Whoa hold on there. Who said anything about higher reps? I would not bother going above 10 for the most part. Heavy weight causes adaptation. Progressively overloading the muscle continues growth.  None of this 15 rep shit with tiny weight 

Press heavy 
Squat heavy 
Deadlift heavy 
Row heavy


----------



## Live2Train (May 9, 2017)

Dude, **** the 5/3/1 shit, that's garbage and only good for powerlifters.  Get your ass on some high volume high intensity training.  Don't train six damn days a week either, give yourself proper rest.  Pick a weight that you can do for 10-15 reps, but do sets of 30.  Only rack the weight when you can no longer push and take 15 or less seconds before you get back to pushing.  This shit is serious and you have to push harder than the others are willing to get the gains they won't get.  Train insane or remain the same.  That's probably one of the truest quotes in bodybuilding.  I can't believe you'e talking about cutting and someone tells you to do a 5/3/1 routine.


----------



## PillarofBalance (May 9, 2017)

Live2Train said:


> Dude, **** the 5/3/1 shit, that's garbage and only good for powerlifters.  Get your ass on some high volume high intensity training.  Don't train six damn days a week either, give yourself proper rest.  Pick a weight that you can do for 10-15 reps, but do sets of 30.  Only rack the weight when you can no longer push and take 15 or less seconds before you get back to pushing.  This shit is serious and you have to push harder than the others are willing to get the gains they won't get.  Train insane or remain the same.  That's probably one of the truest quotes in bodybuilding.  I can't believe you'e talking about cutting and someone tells you to do a 5/3/1 routine.



Sounds like you don't understand how calories are burned.

Tell me about 5/3/1 btw...


----------



## ken Sass (May 9, 2017)

just a little info for ya. body builders love those high reps. build size, strength with more weight. a have a high rep day every 4th week (deload) by the way deload does not mean slack off week. i just drop the weight down for 15 reps and burn yourself out. also don't forget to rest 3 on 1 off is a good starting point. or 2 on 1 off 2 on 2 off.sleep is very important to try for at least 8 hours a day. take a nap if you can. with what pob told ya  about your nutrition you will be golden (in my opinion) their the old man has spoken today lol


----------



## ECKSRATED (May 10, 2017)

531 would humble alot of bbers if they actually tried it and saw its not just singles and doubles.


----------



## stonetag (May 10, 2017)

DieYoungStrong said:


> If you're still playing football, you should be training for football.

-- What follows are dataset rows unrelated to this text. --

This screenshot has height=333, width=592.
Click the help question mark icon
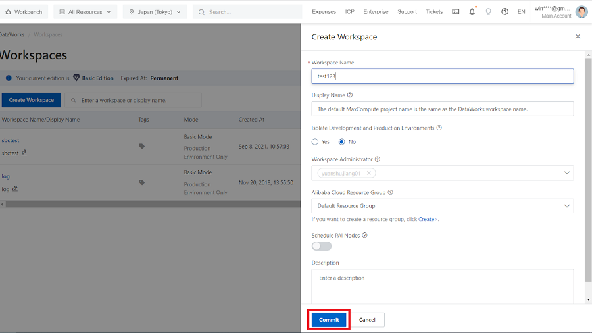(x=505, y=12)
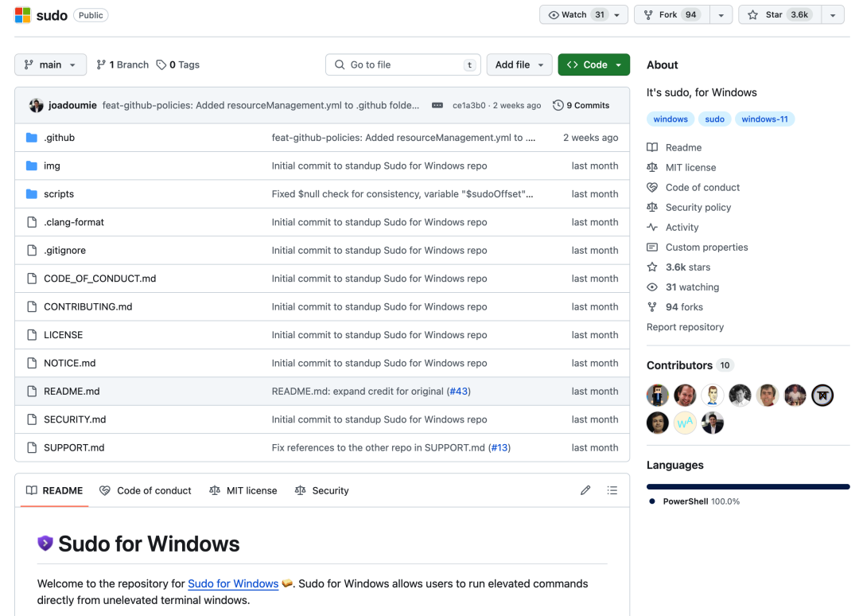Image resolution: width=859 pixels, height=616 pixels.
Task: Switch to the Code of conduct tab
Action: click(146, 490)
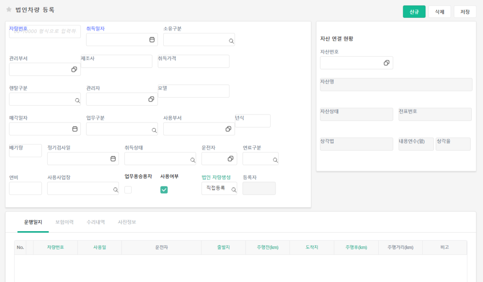The image size is (483, 282).
Task: Click the favorite star next to 법인차량 등록
Action: click(x=8, y=9)
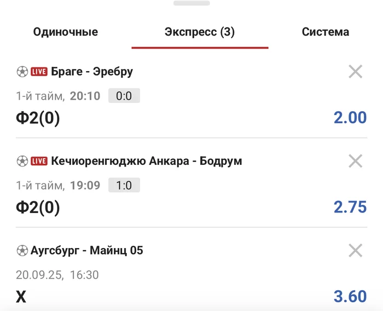The height and width of the screenshot is (311, 383).
Task: Select the Экспресс (3) tab
Action: 200,32
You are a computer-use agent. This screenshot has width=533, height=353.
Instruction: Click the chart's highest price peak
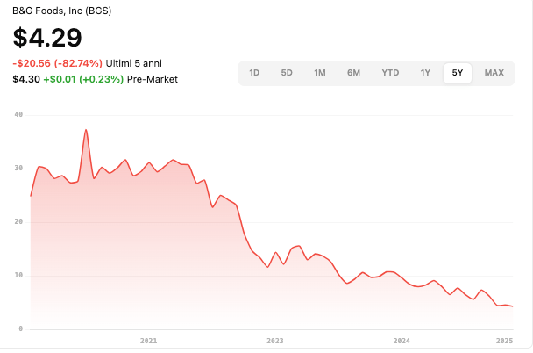point(86,130)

 I don't know about now a days but when I played football the workouts in the weight room and on the field kept me lean and strong. Cheers to D tackle.


----------



## BigSwolePump (May 10, 2017)

PillarofBalance said:


> I am changing your name to BigStickUpAssBuzzkillPump
> 
> No ice cream? Eat me lol


 Hey now, I didn't say that we had to stop eating ice cream. Just new new guy lol


----------